Холомков, необыкновенно бледный и прекрасный, поднялся и прошествовал к столу, где восседал Поликарп Христофорович. Вирхов нажал кнопку электрического звонка, и на пороге появился дежурный.
– Уведите в арестантскую, – велел Вирхов.
– Не бойтесь, Илья Михайлович, – крикнула вслед уходящему красавцу синьорина, – я подниму на ноги весь Петербург! Мы вас спасем! Вас оправдают! Мы наймем лучших защитников!
– Успокойтесь, фройляйн, – осадил ее Вирхов, – напрасно вы полагаетесь на адвокатское красноречие. Красоты слога меркнут перед фактами. Полковник, – Вирхов подошел к Вернеру, голос его звучал дружески, – я весьма признателен вам за участие в нашем разбирательстве.
– Дело, Карл Иваныч, будет тяжелым, – ответил эксперт, – не исключено, вмешается Охранное отделение.

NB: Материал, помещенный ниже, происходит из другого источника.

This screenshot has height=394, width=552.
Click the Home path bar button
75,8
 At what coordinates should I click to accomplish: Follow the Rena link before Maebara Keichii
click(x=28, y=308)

Вирхов вздрогнул. Перед мысленным взором его возникла внушительная фигура жандармского полковника Гельфрейха.
– Есть обстоятельства, – продолжил Вернер, – которые меня смущают. Но не имею права разглашать.
– Вы всегда придерживаетесь служебных инструкций так строго? – спросил обескураженный Вирхов.
– Всегда, – Вернер улыбнулся, – за исключением пустяков, о которых иногда рассказываю тетушке. Вы ведь знаете ее интерес к вкусной и здоровой пище….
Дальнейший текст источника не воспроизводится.